A assessoria de Sabrina Sato comentou denúncias feitas em uma ação trabalhista movida por uma ex-faxineira contra a Sato Rahal Empreendimentos Artísticos, sociedade da apresentadora e de seus irmãos. A trabalhadora afirma ter prestado serviços de outubro de 2025 a fevereiro de 2026, em regime de diarista.
Segundo o processo, a ex-funcionária dizia sofrer rotina de 12 horas diárias, em escala 6×1, sob supervisão direta de Dona Kika, mãe de Sabrina, e de uma gerente da empresa. Das 8h às 20h, seriam impostas metas diárias com restrição de pausas para almoço.
A autora aponta ainda suposto acúmulo de funções, transporte de insumos sem reembolso e ausência de registro em carteira, além de tratamento degradante e isolamento no ambiente de trabalho. O desligamento ocorreu em 24 de fevereiro de 2026, via mensagem, sem pagamento de verbas rescisórias.
Decisão judicial e arquivamento técnico
A 47ª Vara do Trabalho de São Paulo indeferiu o andamento da reclamação por falha técnica no pedido. Por tramitar pelo rito sumaríssimo, seria necessário indicar com exatidão os valores de todas as verbas, o que não ocorreu.

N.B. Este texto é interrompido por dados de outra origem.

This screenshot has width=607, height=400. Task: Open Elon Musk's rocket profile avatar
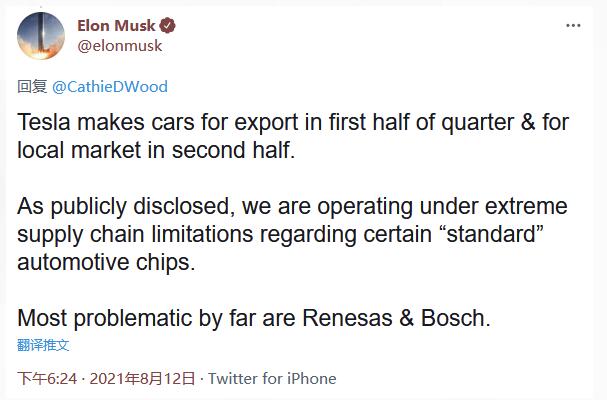(41, 36)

O processo foi extinto sem análise do mérito e encaminhado ao arquivo definitivo em 11 de abril de 2026. A justiça manteve o direito da autora de ingressar com nova ação, devidamente estruturada, caso julgue necessário.
Assessoria nega acusações
A assessoria de Sabrina Sato informou, por meio de nota, que as alegações não correspondem à realidade dos fatos. A empresa afirma que a autora prestou serviços por poucas semanas, em caráter de diarista, sem relação com a narrativa apresentada.
A nota ainda destaca que Dona Kika não ocupa cargo de gestão na Sato Rahal e, à época, cuidava do pai de Sabrina, que tratava de um câncer. A defesa sustenta que não houve relação de hierarquia descrita pela ex-funcionária.